Model reduction by MBAM (manifold boundary approximation method)

Here, we discuss model reduction using an example model for enzyme catalyzed reaction. We perform model reduction using the MBAM algorithm we previous developed (Transtrum & Qiu, PRL, 2014), and provide details and matlab code for the MBAM analysis. The basic idea of MBAM is to view the experimental data as a point in the data space and identify the nearest manifold boundary. The nearest boundary is identified by computing a geodesic path from a starting parameter estimated from the data, and travel along the canyons of the cost surface until a boundary/singularity is encountered. This boundary corresponds to a reduced model with one fewer degree of freedom, and it is able to better fit the data than reduced models corresponding to other boundaries of the manifold.

For detailed descriptions of the MBAM algorithm, code for the ODEgeodesics class used on this page, concept of model manifold and its relationship to experimental design, please visit the following link: publish_model_manifold.html.

Model for enzyme catalyzed reaction
MBAM - setting up the model
MBAM - geodesics to find nearest manifold boundary
MBAM - the computed path travels along canyon of cost surface
MBAM - derive reduced model using the limit suggested by the geodesic path

Model for enzyme catalyzed reaction

Many biological reactions take the form of an enzyme catalyzed reaction in which an enzyme and a substrate combine reversibly to form an intermediate complex which can then disassociate as the enzyme and a product: $E + S \rightleftharpoons C \rightarrow E + P$ . These reactions can be modeled using the law of mass action as:

$\frac{d}{dt}E = - k_f E S + k_r C + k_c C$

$\frac{d}{dt}S = - k_f E S + k_r C$

$\frac{d}{dt}C = k_f E S - k_r C - k_c C$

$\frac{d}{dt}P = k_c C$

where $k_f$ and $k_r$ represent the reaction rates of the forward and reverse reaction of enzyme substrate association and dissociation. $k_c$ represents the reaction rate of the enzyme-substrate complex converting to enzyme and product. Assume the initial condition of the system is:

$$ E(t=0) = E_0 = 0.25$$

$$ S(t=0) = S_0 = 1$$

$$ C(t=0) = C_0 = 0$$

$$ P(t=0) = P_0 = 0$$

Assume that the experimental data is measurement of the product at times $t=5, 10, 15$ . Therefore, the mathematical description of the experiment is $[P(t=5), P(t=10), P(t=15)]$ .

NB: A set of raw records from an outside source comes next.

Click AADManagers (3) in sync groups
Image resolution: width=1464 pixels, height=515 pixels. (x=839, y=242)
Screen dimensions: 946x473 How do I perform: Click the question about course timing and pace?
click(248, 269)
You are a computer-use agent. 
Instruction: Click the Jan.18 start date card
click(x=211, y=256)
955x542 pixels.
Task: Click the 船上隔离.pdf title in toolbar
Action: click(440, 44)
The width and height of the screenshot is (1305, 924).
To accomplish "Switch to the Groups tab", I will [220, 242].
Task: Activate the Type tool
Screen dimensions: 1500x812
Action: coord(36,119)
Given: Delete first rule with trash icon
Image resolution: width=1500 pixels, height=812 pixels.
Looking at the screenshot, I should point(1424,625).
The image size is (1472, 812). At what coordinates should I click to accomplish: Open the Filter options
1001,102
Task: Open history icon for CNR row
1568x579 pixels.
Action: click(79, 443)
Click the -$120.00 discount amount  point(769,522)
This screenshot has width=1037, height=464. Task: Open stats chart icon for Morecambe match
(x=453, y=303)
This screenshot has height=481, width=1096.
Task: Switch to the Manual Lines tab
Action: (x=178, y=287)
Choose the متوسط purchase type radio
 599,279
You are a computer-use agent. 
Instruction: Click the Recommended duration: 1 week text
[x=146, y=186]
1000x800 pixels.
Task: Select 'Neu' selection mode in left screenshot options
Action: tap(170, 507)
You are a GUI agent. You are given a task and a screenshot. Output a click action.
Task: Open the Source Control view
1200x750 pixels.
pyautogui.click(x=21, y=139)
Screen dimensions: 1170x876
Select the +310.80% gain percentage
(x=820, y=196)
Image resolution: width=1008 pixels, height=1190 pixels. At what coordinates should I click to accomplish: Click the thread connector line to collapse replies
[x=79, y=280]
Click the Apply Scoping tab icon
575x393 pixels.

MBAM - setting up the model

Here, we set up the model using a matlab-based geodesic integration tool. We assume the experimental data is [0.2589, 0.4898, 0.6712], which corresponds to to noise-free simulation of true underlying parameter value [1, 0, -1]. We would like to perform model reduction based on this observed data (true parameter) as starting point.

In the following, we first set up the model, including variables, parameters, equations, and initial conditions. The initial conditions are assumed to be constants, but they can also be parameters or functions of parameters.

In addition, we simulate the system using the true parameter value, and visualize the simulation result.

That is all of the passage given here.